How to Write a Literature Review — Complete Guide with Template

A literature review is more than a summary of what you have read. It is a critical synthesis of existing research that identifies gaps, establishes context, and justifies your own study. This guide shows you how to write a literature review that impresses your advisor.

What Is a Literature Review?

A literature review surveys scholarly sources (books, journal articles, dissertations) on a specific topic and provides:

  • An overview of current knowledge
  • Identification of key theories, methods, and debates
  • Gaps in existing research that your study will address
  • A framework for positioning your own research

Step 1: Define Your Scope

Before searching, answer:

  1. What is your research question? Be specific.
  2. What is the time frame? Last 5 years? Last 20 years? Seminal works from any era?
  3. What types of sources? Peer-reviewed journals only? Books? Grey literature?

Step 2: Search Strategically

Use these databases for comprehensive coverage:

Field Best Database
All fields Google Scholar (citation tracking)
Humanities JSTOR, Project MUSE
Social Sciences PsycINFO, Sociological Abstracts
Sciences PubMed, Web of Science
Education ERIC, Education Source

Search tip: Use Boolean operators — "AND" narrows, "OR" broadens. Example: (academic writing OR scholarly writing) AND (college students OR undergraduates) AND (anxiety OR stress)
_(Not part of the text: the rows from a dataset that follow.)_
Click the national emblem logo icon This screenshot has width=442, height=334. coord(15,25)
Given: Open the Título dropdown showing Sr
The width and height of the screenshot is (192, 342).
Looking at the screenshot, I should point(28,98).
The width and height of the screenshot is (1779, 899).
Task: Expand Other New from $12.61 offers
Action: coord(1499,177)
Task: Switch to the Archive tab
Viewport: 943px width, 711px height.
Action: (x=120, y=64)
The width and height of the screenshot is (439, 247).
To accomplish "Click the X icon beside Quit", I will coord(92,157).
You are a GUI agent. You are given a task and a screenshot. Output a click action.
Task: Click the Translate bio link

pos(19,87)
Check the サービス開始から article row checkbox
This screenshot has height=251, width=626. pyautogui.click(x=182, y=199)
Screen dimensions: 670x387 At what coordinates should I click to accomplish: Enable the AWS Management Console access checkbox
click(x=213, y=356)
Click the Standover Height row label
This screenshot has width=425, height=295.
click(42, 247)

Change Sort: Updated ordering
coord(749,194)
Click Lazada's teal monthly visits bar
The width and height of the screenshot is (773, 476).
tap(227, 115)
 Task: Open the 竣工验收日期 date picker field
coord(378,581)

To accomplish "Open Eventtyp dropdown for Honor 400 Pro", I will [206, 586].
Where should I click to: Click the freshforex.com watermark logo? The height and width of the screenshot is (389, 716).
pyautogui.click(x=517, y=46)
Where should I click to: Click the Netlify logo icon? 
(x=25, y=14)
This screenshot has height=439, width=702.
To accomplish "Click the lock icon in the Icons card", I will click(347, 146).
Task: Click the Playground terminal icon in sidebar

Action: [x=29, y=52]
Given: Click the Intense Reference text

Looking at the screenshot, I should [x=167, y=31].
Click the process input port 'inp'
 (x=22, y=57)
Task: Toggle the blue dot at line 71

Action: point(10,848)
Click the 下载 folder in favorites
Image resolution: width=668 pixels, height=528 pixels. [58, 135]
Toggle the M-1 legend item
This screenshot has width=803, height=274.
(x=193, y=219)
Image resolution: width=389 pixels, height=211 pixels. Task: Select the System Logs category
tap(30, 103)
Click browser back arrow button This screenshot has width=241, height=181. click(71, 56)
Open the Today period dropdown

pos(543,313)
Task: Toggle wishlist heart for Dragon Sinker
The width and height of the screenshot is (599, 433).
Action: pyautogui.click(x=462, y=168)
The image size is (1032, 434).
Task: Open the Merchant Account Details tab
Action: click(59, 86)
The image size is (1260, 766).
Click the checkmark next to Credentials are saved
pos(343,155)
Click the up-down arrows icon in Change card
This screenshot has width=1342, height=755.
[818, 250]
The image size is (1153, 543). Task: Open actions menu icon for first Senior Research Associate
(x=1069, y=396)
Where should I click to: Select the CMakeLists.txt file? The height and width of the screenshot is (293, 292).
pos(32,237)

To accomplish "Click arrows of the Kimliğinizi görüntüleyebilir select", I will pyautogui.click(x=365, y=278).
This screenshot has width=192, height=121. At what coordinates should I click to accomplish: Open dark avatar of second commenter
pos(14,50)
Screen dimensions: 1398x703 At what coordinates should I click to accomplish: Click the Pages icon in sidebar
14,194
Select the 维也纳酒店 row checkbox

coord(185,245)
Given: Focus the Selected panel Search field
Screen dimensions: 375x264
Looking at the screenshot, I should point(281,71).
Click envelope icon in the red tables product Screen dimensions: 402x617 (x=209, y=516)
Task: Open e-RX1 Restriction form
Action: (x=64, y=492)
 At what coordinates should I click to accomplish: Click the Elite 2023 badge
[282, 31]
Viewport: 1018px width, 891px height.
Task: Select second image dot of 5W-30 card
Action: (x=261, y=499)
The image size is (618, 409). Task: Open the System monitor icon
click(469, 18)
Step 3: Organize Your Sources

Create a spreadsheet or use a reference manager (Zotero, Mendeley) to track:

Column Purpose
Author(s) + Year Citation
Research Question What they studied
Method How they studied it
Key Findings Their main results
Limitations What they did not address
Relevance to Your Study Why it matters for your paper

Step 4: Structure Your Literature Review

Use one of three organizational strategies:

Thematic Organization (Most Common)

Group sources by theme, not by author. Example thematic structure:

  1. Theme 1: Defining academic writing anxiety
  2. Theme 2: Causes — perfectionism, language barriers, lack of preparation
  3. Theme 3: Interventions — writing centers, peer review, editing services
  4. Gaps identified: Few studies on graduate students; most research is US-based

Chronological Organization

Trace the development of ideas over time. Best for topics where the conversation has evolved significantly.

Methodological Organization

Compare how different research methods have addressed the same question (e.g., qualitative vs. quantitative studies of writing anxiety).

Step 5: Write Each Section

For each theme or section, follow this pattern:

  1. Topic sentence — What does the research in this area say overall?
  2. Synthesize — "Smith (2020) and Jones (2021) both found... However, Chen (2022) challenged this by showing..."
  3. Critique — Note limitations, contradictions, or gaps.
  4. Transition — Connect to the next theme.

Example Paragraph

"Research on writing anxiety consistently links it to academic performance. Smith (2020) found that students with high writing anxiety scored 15% lower on essay assignments compared to peers with low anxiety. Similarly, Jones and Williams (2021) identified a correlation between writing anxiety and course withdrawal rates. However, these studies focused exclusively on first-year undergraduates at large public universities, leaving a gap in understanding how writing anxiety affects graduate students at different institution types."

Literature Review Template

[Introduction]
[State your research question and preview the review structure]

[Theme 1: Title]
[Synthesize 3-5 sources showing what is known about this theme]
[Identify contradictions or limitations in the research]
[Note the gap that remains]

[Theme 2: Title]
[Synthesize 3-5 sources]
[Critique methods or findings]
[Connect to Theme 1]

[Theme 3: Title]
[Synthesize sources]
[Show how this theme relates to your research question]

[Conclusion]
[Summarize what the literature shows overall]
[State the specific gap your research will fill]
[Preview your methodology]

Common Literature Review Mistakes

  1. Annotated bibliography style — A list of summaries, one source after another, is not a literature review. You must synthesize.
  2. Missing critique — Do not just report findings. Evaluate methods, note limitations.
  3. Too broad — Narrow to what is directly relevant to your question.
  4. Outdated sources — Aim for 80% of sources from the last 5-10 years.
  5. No clear gap — Your review must end with a specific gap your research fills.